Tabel 6. Kejadian penyakit dan tingkat ketahanan terhadap penyakit layu bakteri dari 19 klon S. chacoense dan kultivar Atlantic pada percobaan in vitro dengan menggunakan metode inokulasi gunting dan siram
No. Klon Kentang
Kejadian Penyakit (%)* Tingkat Ketahanan
Gunting Siram Gunting Siram
Pi230580/03 17 a 10 a T T
Keterangan: Angka-angka yang diikuti oleh huruf yang sama pada kolom yang sama menunjukkan bahwa antar klon tidak berbeda nyata pada uji BNJ taraf 5%. *) Data dihitung dari 10 tanaman dan ditransformasi dengan arcsin Vx;. hsi = hari setelah inokulasi; T=tahan; AT=agak tahan; AR=agak rentan; R=rentan.

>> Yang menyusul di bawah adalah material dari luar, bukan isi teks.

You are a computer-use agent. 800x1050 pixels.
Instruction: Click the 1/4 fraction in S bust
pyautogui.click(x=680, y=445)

Dari Tabel 6 terlihat pula bahwa dengan metode inokulasi gunting
diperoleh dua klon S. chacoense (Pi230580 no. 03 dan 01) yang tahan, tiga klon
yang agak tahan, lima klon yang agak rentan dan 9 klon yang rentan terhadap
penyakit layu bakteri, sedangkan dengan metode inokulasi siram diperoleh tiga
tahan, dua klon yang agak rentan, dan 8 klon yang rentan terhadap penyakit layu
bakteri.
Untuk memperjelas adanya hubungan antara periode inkubasi dengan
kejadian penyakit pada pengujian secara in vitro baik dengan menggunakan
metode inokulasi gunting maupun metode inokulasi siram dilakukan analisis
regresi yang hasilnya disajikan pada Gambar 10 dan Gambar 11.

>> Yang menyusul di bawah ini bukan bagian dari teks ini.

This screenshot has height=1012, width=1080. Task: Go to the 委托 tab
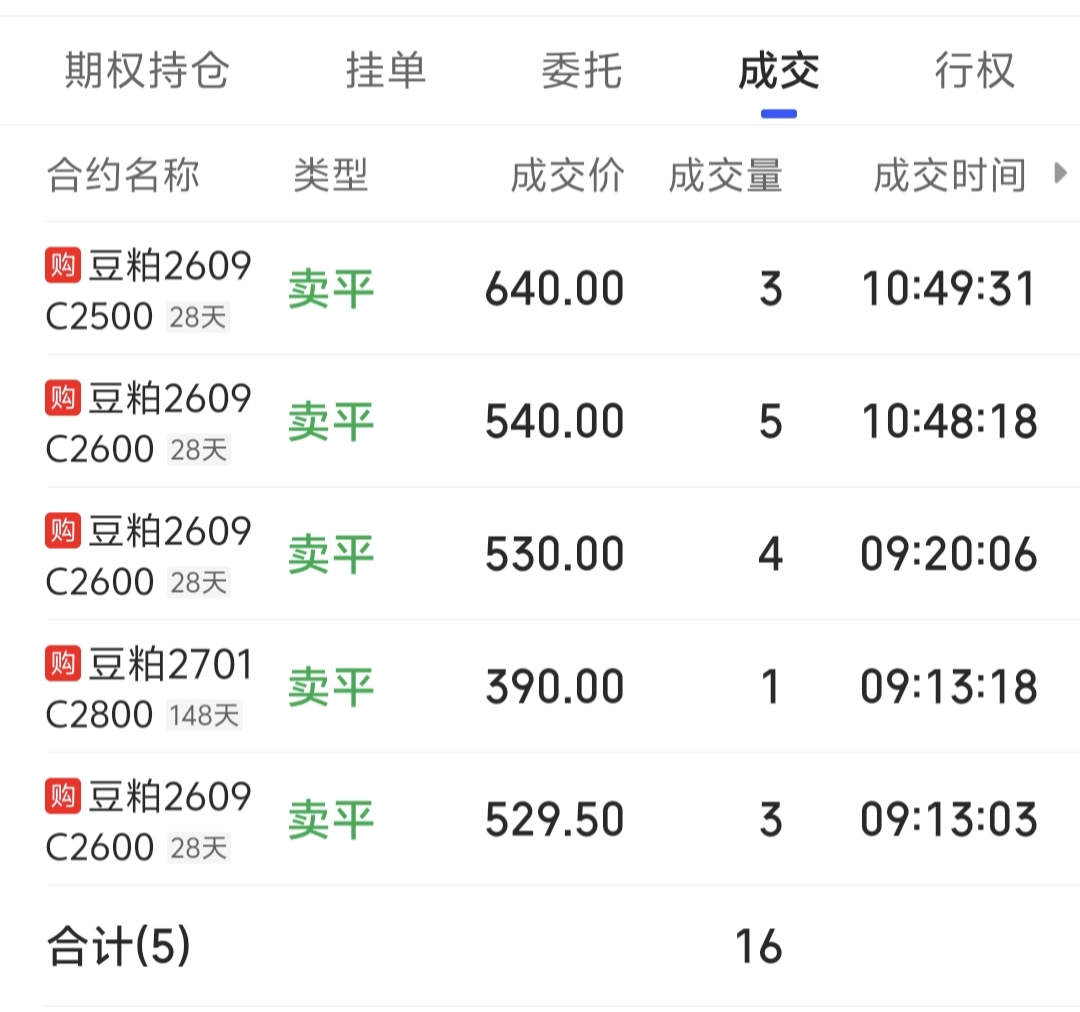click(582, 70)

Besarnya kejadian penyakit terkait erat dengan periode inkubasi. Makin
panjang periode inkubasi, makin kecil kejadian penyakitnya. Pada metode
inokulasi gunting, penurunan kejadian penyakit karena peningkatan periode
inkubasi lebih cepat dibandingkan dengan penurunan kejadian penyakit pada
metode inokulasi siram dengan penurunan kejadian penyakit karena peningkatan
periode inkubasi lebih lambat.
Pada metode inokulasi gunting, periode inkubasi terpendek sekitar 2.3 hsi
dengan rata-rata kejadian penyakit tertinggi mencapai 100% untuk kultivar
Atlantic sebagai pembanding rentan. Sementara untuk klon-klon S. chacoense
yang rentan rata-rata kejadian penyakit 90% ketika tanaman berumur 4 hsi.
Sedangkan pada metode inokulasi siram, periode inkubasi terpendek sekitar 6
hsi dengan kejadian penyakit tertinggi untuk kultivar Atlantic sebagai pembanding
rentan 90%, dan untuk klon-klon S. chacoense yang rentan rata-rata kejadian
penyakit sekitar 80% ketika tanaman berumur antara 6 – 6.7 hsi.
Gambar 11. Hubungan antara periode inkubasi dengan kejadian penyakit layu bakteri pada 19 klon S. chacoense dan kultivar Atlantic dengan metode inokulasi siram
Pengujian Ketahanan di Lapangan
Periode Inkubasi
Hasil analisis ragam periode inkubasi (Lampiran 7) menunjukkan bahwa
terdapat perbedaan periode inkubasi yang sangat nyata antara klon-klon yang
diuji. Untuk melihat pengaruh dari klon yang berbeda terhadap periode inkubasi
dilakukan uji lanjut menggunakan Uji Beda Nyata Jujur (Sokal dan Rolf, 1995).
Hasil uji lanjut ini disajikan pada Tabel 7.
Pengamatan di lapangan menunjukkan bahwa gejala awal penyakit layu
bakteri mulai nampak pada minggu kedua setelah tanam, berupa kelayuan pada
pucuk daun (Gambar 12, kiri). Daun-daun berubah warna menjadi kuning
sampai kecoklatan yang akhirnya mati. Apabila semua daun sudah layu, maka
dalam waktu satu sampai dua minggu tanaman kering berwarna coklat
kehitaman dan selanjutnya tanaman tersebut mati (Gambar 12, kanan).
Kelayuan yang disertai robohnya batang terjadi pada tanaman kentang dari
klon-klon yang rentan, sehingga tanaman menjadi rebah (Gambar 12, tengah).